> ## Documentation Index
> Fetch the complete documentation index at: https://dsrs.herumbshandilya.com/llms.txt
> Use this file to discover all available pages before exploring further.

# DataLoader

> Typed data ingestion into `Vec<Example<S>>`.

`DataLoader` is the canonical ingestion path for training and evaluation data.

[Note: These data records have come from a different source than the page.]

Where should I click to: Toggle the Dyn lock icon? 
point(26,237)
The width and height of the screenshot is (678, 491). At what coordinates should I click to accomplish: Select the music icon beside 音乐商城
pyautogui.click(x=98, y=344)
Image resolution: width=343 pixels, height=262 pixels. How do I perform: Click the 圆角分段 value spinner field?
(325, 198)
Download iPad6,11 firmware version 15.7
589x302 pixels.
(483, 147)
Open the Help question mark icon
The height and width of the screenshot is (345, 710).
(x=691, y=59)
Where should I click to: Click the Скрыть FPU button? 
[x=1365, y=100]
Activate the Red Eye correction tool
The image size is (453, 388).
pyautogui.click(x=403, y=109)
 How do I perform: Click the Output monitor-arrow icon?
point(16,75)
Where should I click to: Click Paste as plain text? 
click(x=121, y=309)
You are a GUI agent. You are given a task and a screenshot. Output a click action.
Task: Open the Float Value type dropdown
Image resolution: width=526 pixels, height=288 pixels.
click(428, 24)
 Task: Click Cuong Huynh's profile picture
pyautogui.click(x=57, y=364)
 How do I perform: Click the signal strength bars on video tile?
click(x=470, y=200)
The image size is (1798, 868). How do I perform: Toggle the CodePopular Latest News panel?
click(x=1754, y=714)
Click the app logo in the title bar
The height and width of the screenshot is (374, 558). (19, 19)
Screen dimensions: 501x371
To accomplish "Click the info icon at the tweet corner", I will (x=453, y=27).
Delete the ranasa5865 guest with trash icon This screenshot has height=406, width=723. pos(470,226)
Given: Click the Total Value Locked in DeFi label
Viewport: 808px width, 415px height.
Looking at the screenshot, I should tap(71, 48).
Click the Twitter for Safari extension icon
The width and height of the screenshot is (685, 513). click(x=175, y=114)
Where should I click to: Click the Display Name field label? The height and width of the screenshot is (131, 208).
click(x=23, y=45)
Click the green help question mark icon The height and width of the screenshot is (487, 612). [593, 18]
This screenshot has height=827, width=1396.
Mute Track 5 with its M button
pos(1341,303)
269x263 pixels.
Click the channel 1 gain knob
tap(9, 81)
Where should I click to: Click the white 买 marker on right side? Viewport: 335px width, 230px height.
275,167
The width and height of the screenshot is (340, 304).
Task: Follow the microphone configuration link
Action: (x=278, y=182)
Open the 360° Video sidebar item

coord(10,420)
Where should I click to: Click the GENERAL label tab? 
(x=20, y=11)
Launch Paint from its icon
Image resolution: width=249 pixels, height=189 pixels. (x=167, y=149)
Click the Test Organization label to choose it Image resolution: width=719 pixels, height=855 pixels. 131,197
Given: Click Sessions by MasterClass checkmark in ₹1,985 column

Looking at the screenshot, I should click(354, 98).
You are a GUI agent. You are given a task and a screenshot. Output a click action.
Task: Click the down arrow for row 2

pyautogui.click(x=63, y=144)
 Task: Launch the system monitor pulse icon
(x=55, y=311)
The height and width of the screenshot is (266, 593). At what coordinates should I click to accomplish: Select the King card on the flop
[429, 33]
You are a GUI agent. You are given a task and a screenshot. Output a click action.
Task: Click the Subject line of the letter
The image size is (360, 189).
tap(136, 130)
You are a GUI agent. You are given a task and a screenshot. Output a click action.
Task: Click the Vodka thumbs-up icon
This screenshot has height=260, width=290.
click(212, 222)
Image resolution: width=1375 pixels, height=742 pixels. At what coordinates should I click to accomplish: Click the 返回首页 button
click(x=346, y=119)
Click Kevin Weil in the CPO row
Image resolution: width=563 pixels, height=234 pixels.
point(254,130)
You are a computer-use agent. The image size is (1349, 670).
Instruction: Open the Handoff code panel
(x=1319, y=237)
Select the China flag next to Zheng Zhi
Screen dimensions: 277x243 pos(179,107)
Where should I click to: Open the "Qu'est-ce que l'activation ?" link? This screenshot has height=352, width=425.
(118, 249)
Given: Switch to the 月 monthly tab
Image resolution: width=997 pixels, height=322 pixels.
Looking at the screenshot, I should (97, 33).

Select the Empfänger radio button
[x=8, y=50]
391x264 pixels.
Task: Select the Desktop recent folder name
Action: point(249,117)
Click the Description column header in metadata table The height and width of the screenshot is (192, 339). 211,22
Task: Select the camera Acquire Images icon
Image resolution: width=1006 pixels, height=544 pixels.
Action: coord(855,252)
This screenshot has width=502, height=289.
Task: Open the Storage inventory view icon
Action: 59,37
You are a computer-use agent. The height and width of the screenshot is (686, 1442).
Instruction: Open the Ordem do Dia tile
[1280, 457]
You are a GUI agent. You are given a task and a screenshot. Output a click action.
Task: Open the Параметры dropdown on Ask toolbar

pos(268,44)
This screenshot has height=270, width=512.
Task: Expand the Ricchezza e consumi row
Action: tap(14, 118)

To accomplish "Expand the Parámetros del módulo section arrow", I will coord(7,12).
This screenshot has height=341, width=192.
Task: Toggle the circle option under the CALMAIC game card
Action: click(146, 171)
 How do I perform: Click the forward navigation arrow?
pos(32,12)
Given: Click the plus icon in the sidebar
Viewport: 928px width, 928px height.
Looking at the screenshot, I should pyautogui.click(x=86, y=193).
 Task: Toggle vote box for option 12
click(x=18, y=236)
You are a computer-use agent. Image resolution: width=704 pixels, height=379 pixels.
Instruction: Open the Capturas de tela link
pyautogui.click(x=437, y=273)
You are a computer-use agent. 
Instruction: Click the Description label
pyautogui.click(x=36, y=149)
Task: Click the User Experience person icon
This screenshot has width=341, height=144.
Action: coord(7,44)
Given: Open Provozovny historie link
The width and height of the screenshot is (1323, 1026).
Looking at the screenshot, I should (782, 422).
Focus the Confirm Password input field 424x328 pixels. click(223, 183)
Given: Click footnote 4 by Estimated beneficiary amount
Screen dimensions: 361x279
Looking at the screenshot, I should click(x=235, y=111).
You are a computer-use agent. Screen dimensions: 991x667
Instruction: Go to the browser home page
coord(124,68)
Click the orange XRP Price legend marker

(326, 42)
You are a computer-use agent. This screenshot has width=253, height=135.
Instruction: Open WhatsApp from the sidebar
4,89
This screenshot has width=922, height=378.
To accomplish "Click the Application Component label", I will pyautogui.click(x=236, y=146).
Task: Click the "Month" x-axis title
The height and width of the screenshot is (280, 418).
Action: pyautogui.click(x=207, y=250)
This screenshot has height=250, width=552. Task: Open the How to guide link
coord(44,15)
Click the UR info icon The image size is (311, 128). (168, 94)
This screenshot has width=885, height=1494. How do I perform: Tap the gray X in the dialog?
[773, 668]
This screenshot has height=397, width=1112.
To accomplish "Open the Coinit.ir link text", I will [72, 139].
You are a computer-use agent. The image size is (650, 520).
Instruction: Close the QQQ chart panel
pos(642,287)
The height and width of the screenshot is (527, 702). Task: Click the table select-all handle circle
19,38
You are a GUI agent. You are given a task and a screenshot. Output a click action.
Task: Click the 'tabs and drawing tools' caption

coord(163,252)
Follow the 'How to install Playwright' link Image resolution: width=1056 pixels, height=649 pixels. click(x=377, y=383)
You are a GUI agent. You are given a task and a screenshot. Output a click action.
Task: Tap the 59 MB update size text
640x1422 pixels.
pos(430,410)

Every loader returns `Vec<Example<S>>` directly, so you can pass results into:

* `evaluate_trainset`
* `optimizer.compile::<S, _, _>(...)`

No manual `RawExample -> Example<S>` conversion is required.

## Core API

```rust theme={null}
use dspy_rs::{DataLoader, Example, Signature, TypedLoadOptions};
```

Typed loaders:

* `DataLoader::load_json::<S>(...)`
* `DataLoader::load_csv::<S>(...)`
* `DataLoader::load_parquet::<S>(...)`
* `DataLoader::load_hf::<S>(...)`
* `DataLoader::load_hf_from_parquet::<S>(...)` (deterministic/offline helper)

Mapper overloads:

* `DataLoader::load_json_with::<S, _>(...)`
* `DataLoader::load_csv_with::<S, _>(...)`
* `DataLoader::load_parquet_with::<S, _>(...)`
* `DataLoader::load_hf_with::<S, _>(...)`

## Default Behavior

`TypedLoadOptions::default()`:

* Ignores unknown source fields.
* Errors on missing required signature fields.
* Uses signature field names directly unless remapped.

```rust theme={null}
use dspy_rs::{DataLoader, Signature, TypedLoadOptions};

#[derive(Signature, Clone, Debug)]
struct QA {
    #[input]
    question: String,
    #[output]
    answer: String,
}

let trainset = DataLoader::load_csv::<QA>(
    "data/train.csv",
    ',',
    true,
    TypedLoadOptions::default(),
)?;
```

## Field Remapping

Use `TypedLoadOptions.field_map` when source column names differ from signature names.

```rust theme={null}
use std::collections::HashMap;
use dspy_rs::{DataLoader, TypedLoadOptions, UnknownFieldPolicy};

let mut field_map = HashMap::new();
field_map.insert("question".to_string(), "prompt".to_string());
field_map.insert("answer".to_string(), "completion".to_string());

let trainset = DataLoader::load_csv::<QA>(
    "data/custom.csv",
    ',',
    true,
    TypedLoadOptions {
        field_map,
        unknown_fields: UnknownFieldPolicy::Ignore,
    },
)?;
```

## Custom Mapping

Use mapper overloads for fully custom row conversion logic.

```rust theme={null}
use dspy_rs::{DataLoader, Example, TypedLoadOptions};

let trainset = DataLoader::load_json_with::<QA, _>(
    "data/train.jsonl",
    true,
    TypedLoadOptions::default(),
    |row| {
        Ok(Example::new(
            QAInput {
                question: row.get::<String>("prompt")?,
            },
            QAOutput {
                answer: row.get::<String>("gold")?,
            },
        ))
    },
)?;
```

Mapper errors are row-indexed and surfaced with `DataLoadError::Mapper`.

## Unknown Field Policy

`UnknownFieldPolicy` controls how extra source fields are handled:

* `Ignore` (default): extra source fields are ignored.
* `Error`: extra source fields fail load with row+field information.

## Error Model

Typed loader failures include row-level context where relevant:

* `MissingField { row, field }`
* `UnknownField { row, field }`
* `TypeMismatch { row, field, message }`
* `Mapper { row, message }`

Source-level errors are wrapped with transport/format variants:

* `Io`, `Csv`, `Json`, `Parquet`, `Hf`

## Migration Note

Removed raw loader signatures:

* `load_json(path, input_keys, output_keys)`
* `load_csv(path, delimiter, has_headers, input_keys, output_keys)`
* `load_parquet(path, input_keys, output_keys)`
* `load_hf(dataset_name, subset, split, input_keys, output_keys, verbose)`
* `save_json(...)`
* `save_csv(...)`

Use the typed `load_*` / `load_*_with` APIs instead.